Respect market principlesOn Wednesday, Prime Minister Chung Sye-kyun ordered senior government officials to sell their “extra houses as quickly as possible.” If they own several apartments, the public will not have any reason to trust the liberal Moon Jae-in administration’s real estate policy, he said. Moon’s Chief of Staff Noh Young-min joined the move by pledging to sell his apartment in Gangnam District, southern Seoul. On Tuesday, the ruling Democratic Party (DP) began to study how many residences each of its 176 lawmakers possesses. Currently, 40 out of them are multiple homeowners.
Repeatedly vowing to control soaring real estate prices, the government has forced members of the general public to sell their extra homes through the implementation of higher taxes. But high-level officials and DP lawmakers holding onto their apartments believe the value will rise. After the public felt betrayed, the government hastily took action. But it really should go back to the basics and give hope to common folk so they, too, can own a home.

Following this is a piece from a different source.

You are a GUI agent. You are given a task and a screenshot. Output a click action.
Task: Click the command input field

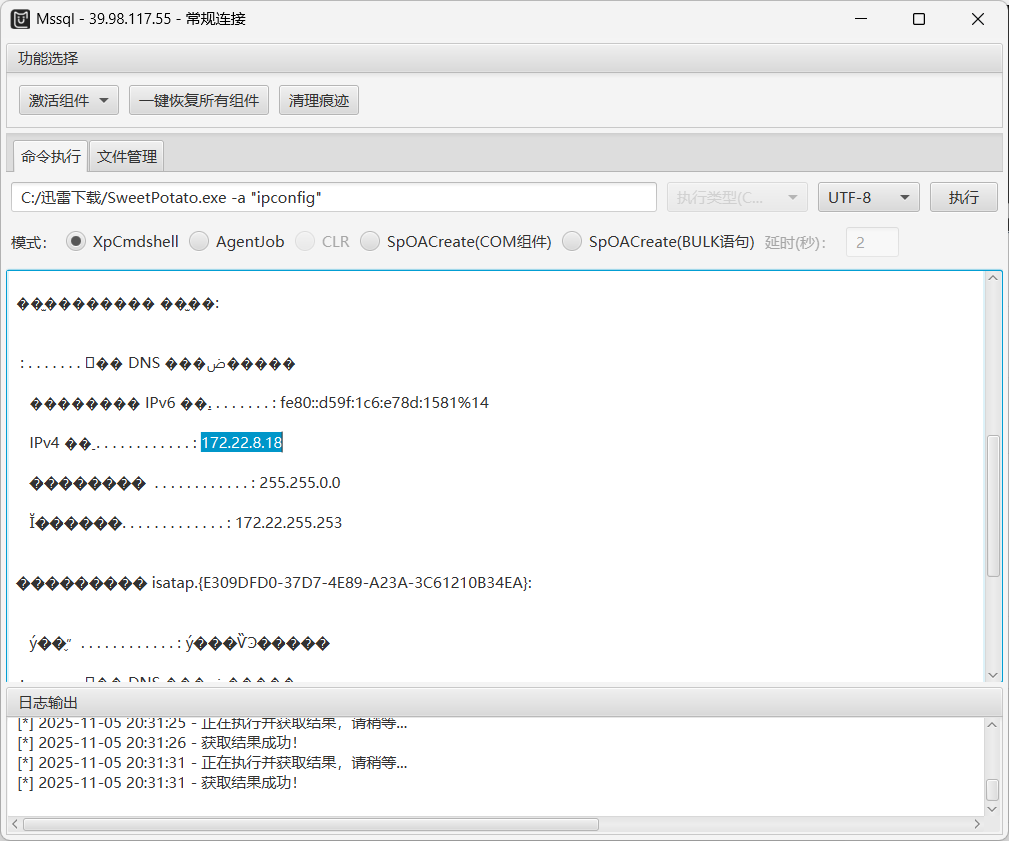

The government is preparing its 22nd set of measures to put the brakes on real estate prices by raising both acquisition and transaction taxes, which already backfired in the Roh Moo-hyun administration. The government is suspected of attempting to raise tax revenues to fill state coffers emptied by massive spending.
The fiddling with taxes only helps rich people. Real estate inheritances increased by 49 percent in Seoul compared to last year after a transfer tax soared to the level of the inheritance tax. Rep. Yoon Ho-jung, a senior lawmaker of the DP, faced a strong public backlash after giving an apartment to his son.
The Moon administration has made real estate policy mistakes again and again over the past three years. Its 21 sets of measures have not worked. Restricting mortgages, regulating more areas and raising taxes merely lifts home prices and rents. In the meantime, the median price of apartments in Seoul skyrocketed by 52 percent.
And yet, the government turned away from increasing supplies through the redevelopment and reconstruction in Seoul and lowering transaction taxes, along with a relentless campaign to stigmatize a certain class as a “speculative force” and imposing more taxes and regulations on the rich. If this is not the politics of “divide and rule,” what is it?
Imposing tax penalties on multiple homeowners cannot give hope to ordinary citizens. The same applies to the order to top officials to sell extra houses. The government must dramatically increase supplies in areas where people want to live and cut transfer taxes to meet demand. If it ignores market principles and divides the people, it can never solve the housing conundrum.